Excités, sceptiques ou soûlés d'avance, les Britanniques réagissent au deuxième "Royal Baby"

Les médias et les réseaux sociaux se sont enflammés peu après l'annonce de la grossesse de la duchesse de Cambridge. Des réactions parfois inattendues.

Le prince Williams et sa femme Kate, ici à Liège (Belgique) le 4 août 2014.
Le prince Williams et sa femme Kate, ici à Liège (Belgique) le 4 août 2014. (CHRIS JACKSON / AFP)

"Leurs altesses royales le Duc et la Duchesse de Cambridge sont très heureux d'annoncer que la Duchesse de Cambridge attend leur deuxième enfant.Il n'en fallait pas plus pour qu'une véritable frénésie s'empare des réseaux sociaux et des médias britanniques, lundi 8 septembre. Si les messages de félicitations au couple princier ont été nombreux, d'autres réactions ont été plus farfelues à l'annonce de l'arrivée prochaine d'un deuxième "Royal Baby".

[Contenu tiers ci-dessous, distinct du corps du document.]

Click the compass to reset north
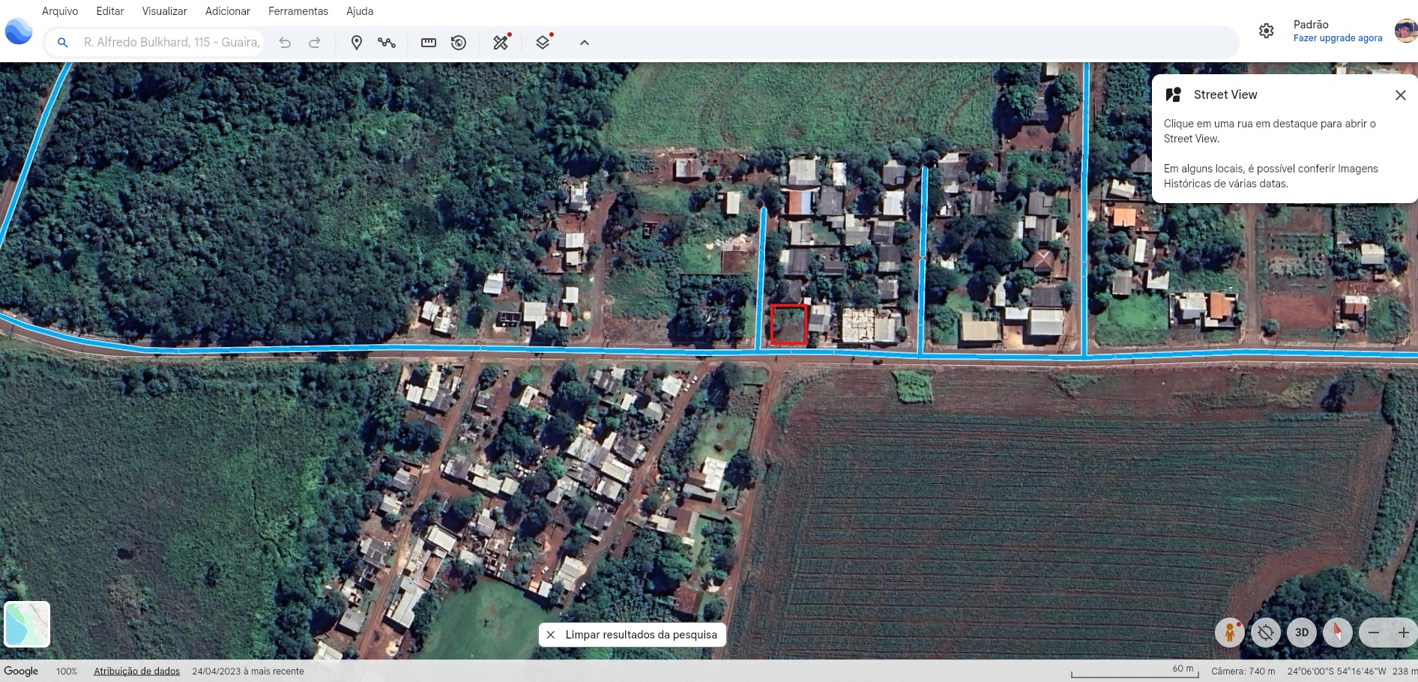 point(1337,633)
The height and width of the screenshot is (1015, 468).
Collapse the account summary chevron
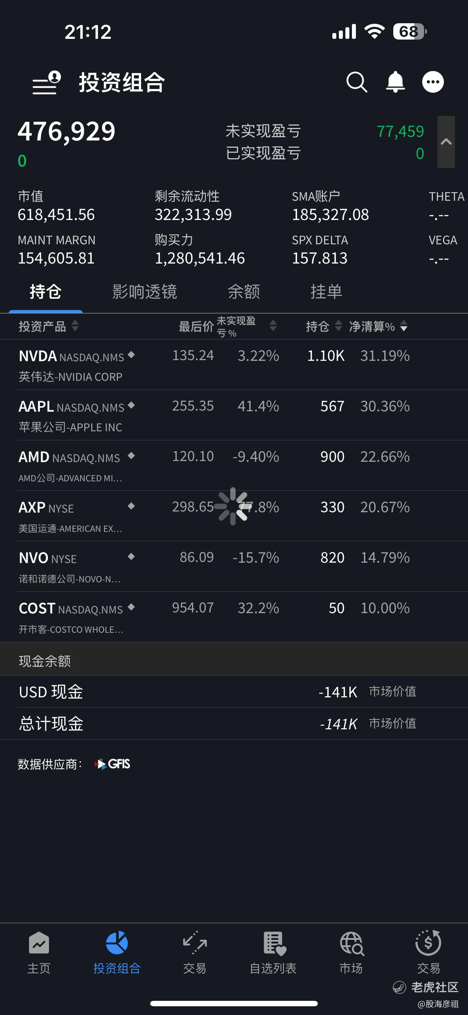click(x=446, y=142)
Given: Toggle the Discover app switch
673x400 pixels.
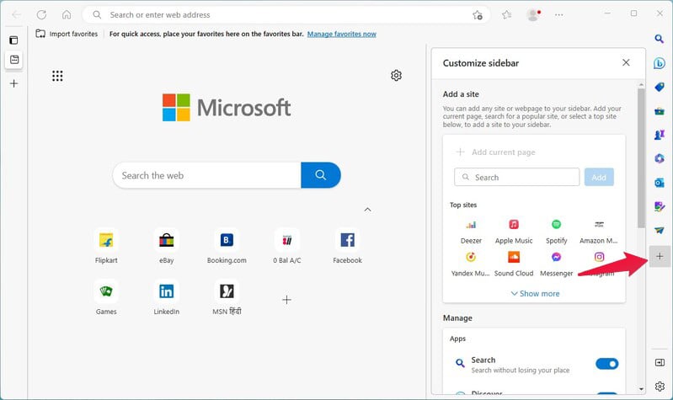Looking at the screenshot, I should pos(607,393).
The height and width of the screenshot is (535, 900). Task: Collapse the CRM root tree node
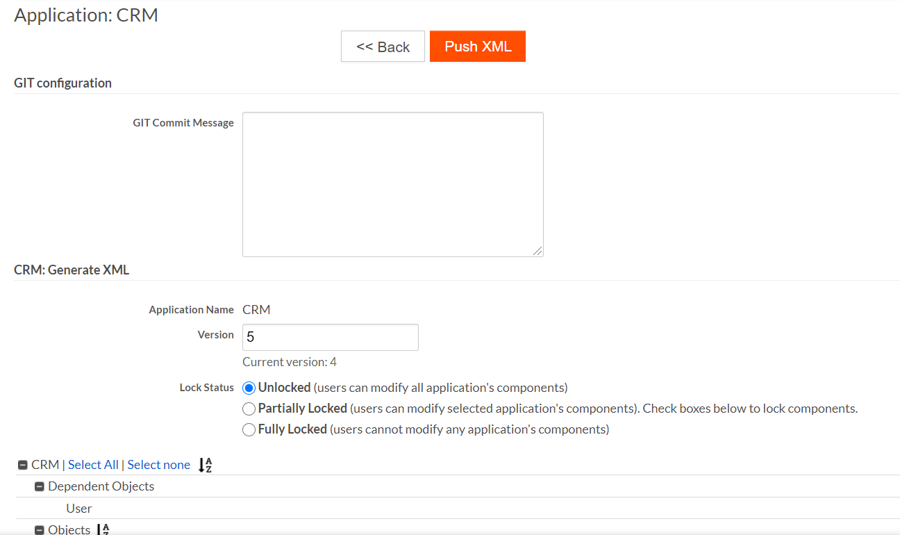[23, 466]
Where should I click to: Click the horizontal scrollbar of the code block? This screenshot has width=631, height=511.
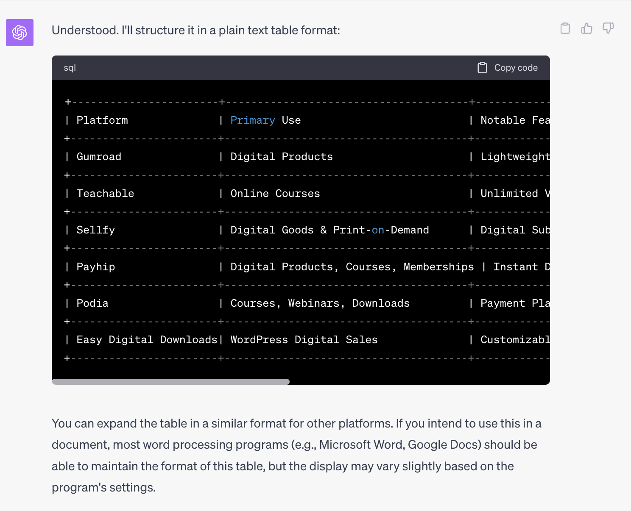170,382
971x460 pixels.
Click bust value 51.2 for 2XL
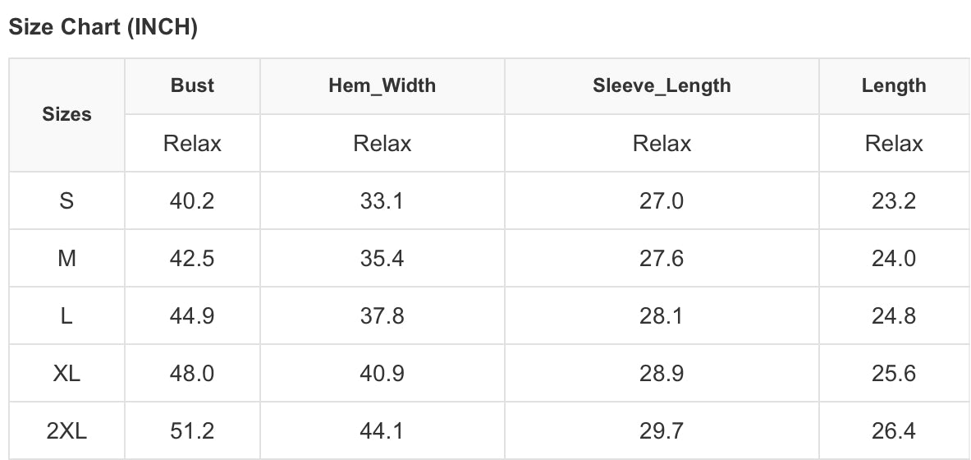tap(192, 430)
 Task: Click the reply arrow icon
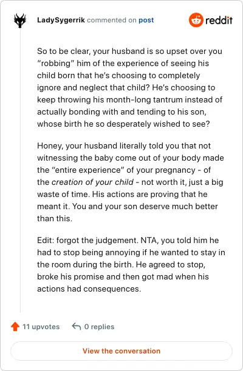pyautogui.click(x=77, y=326)
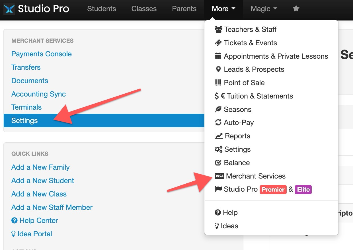Select Tuition & Statements from the menu
Viewport: 353px width, 250px height.
coord(254,96)
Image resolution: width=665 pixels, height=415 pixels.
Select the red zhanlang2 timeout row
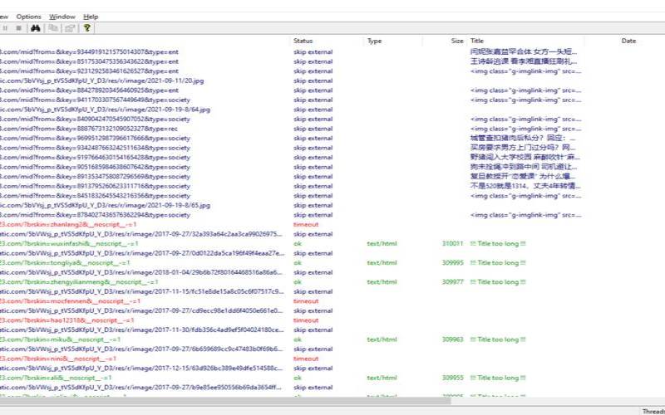(333, 224)
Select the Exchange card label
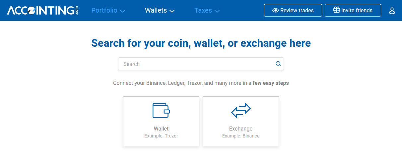This screenshot has height=158, width=402. (x=241, y=129)
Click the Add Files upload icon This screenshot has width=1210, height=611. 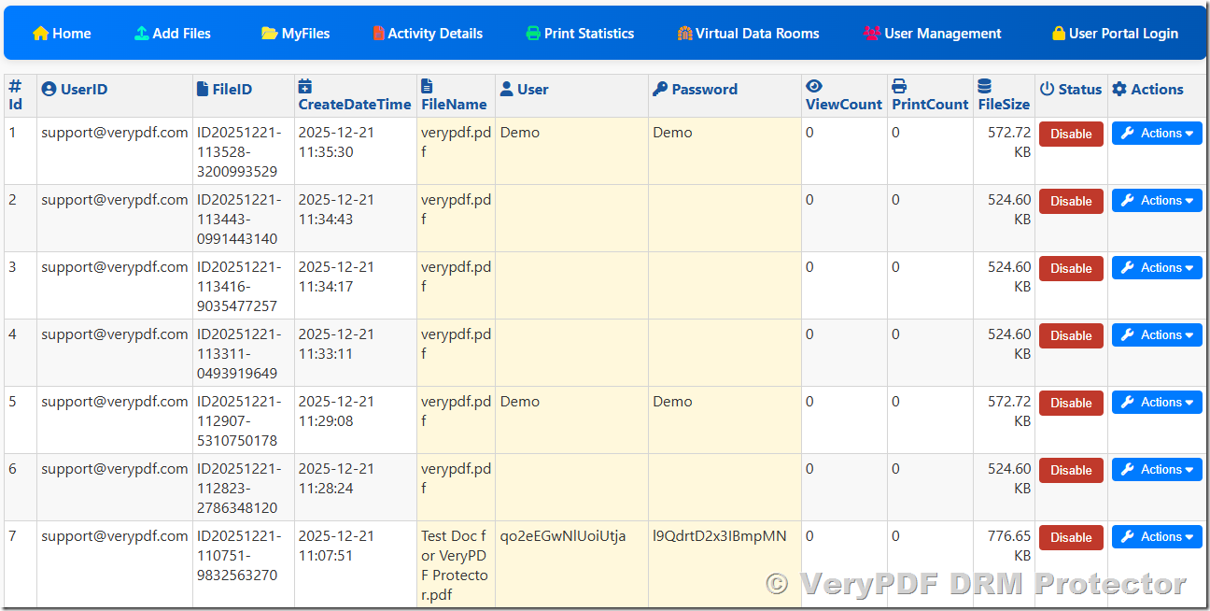coord(142,34)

Ceux qui parient sur le futur prénom

Le site de paris en ligne irlandais Paddy Power s'est très vite emparé de l'information, souligne le Guardian (en anglais), proposant aux internautes de deviner le poids du bébé à la naissance ou le lieu de sa première visite officielle. Si les Britanniques sont pour l'instant partagés à 50/50 sur son sexe, les avis sont bien plus tranchés concernant son futur prénom. Si c'est une fille, ils parient sur Elizabeth, comme son arrière-grand-mère, ou encore Mary et Victoria, deux autres reines célèbres. Et si George a un petit-frère, ils penchent en faveur de Philip, le prénom de son arrière-grand-père.

L'été dernier déjà, les paris allaient bon train au sujet du prénom du premier "Royal Baby". Et les Britanniques avaient vu juste : George, prénom porté par le père d'Elizabeth II et précédent monarque britannique, était arrivé en tête des votes.

Ceux qui dénoncent une tentative d'influencer le vote sur l'indépendance de l'Ecosse

Certains n'ont pas bondi de joie en apprenant la nouvelle. Alors que le "oui" à l'indépendance de l'Ecosse arrive pour la première fois en tête des sondages, de nombreux internautes s'interrogent sur le "timing" de l'annonce de la grossesse de Kate. Ils soupçonnent la monarchie, très appréciée des Britanniques, de vouloir faire pencher la balance en faveur du "non" grâce cette bonne nouvelle. 

Une journaliste du Financial Times se demande ainsi sur Twitter si l'annonce, qui arrive au moment d'"inquiétudes concernant le référendum écossais", est une "coïncidence". "Ils ne sont pas sournois au point de prévoir et d'annoncer le Royal Baby une semaine avant le référendum écossais, n'est-ce pas ?" a renchéri le groupe de musique irlandais Rubber Bandits.

Une hypothèse qui pourrait faire pencher la balance en faveur des indépendantistes, selon le Telegraph (en anglais). "Il semble probable qu'au moins certains Ecossais considèrent la grossesse royale comme une nouvelle tactique de l'Establishment, explique le quotidien britannique. Même ceux qui ne croient pas aux théories conspirationnistes pourraient être légèrement insultés par l'idée qu'une chose aussi importante que le futur de leur nation se décidera sur la base d'une jolie dame en robe qui va avoir un bébé."

Ceux qui veulent déjà quitter les réseaux sociaux

Des internautes redoutent déjà la folie médiatique à venir concernant la grossesse de Kate. "Oh mon dieu. #RoyalBaby, acte 2. *quitte Twitter*" poste ainsi une jeune femme sur le réseau social. Un autre internaute, ironique, dit "avoir hâte" de pouvoir à nouveau regarder des journalistes camper devant la maternité pour commenter l'accouchement de la duchesse de Cambridge.

Une frénésie qui a déjà débuté, à en croire le magazine people américain The Hollywood Reporter (en anglais), qui signale que de nombreux médias britanniques ont longuement traité la nouvelle. Le prestigieux quotidien The Guardian a d'ailleurs ouvert un live sur le deuxième "Royal Baby", à peine la nouvelle annoncée par la monarchie britannique.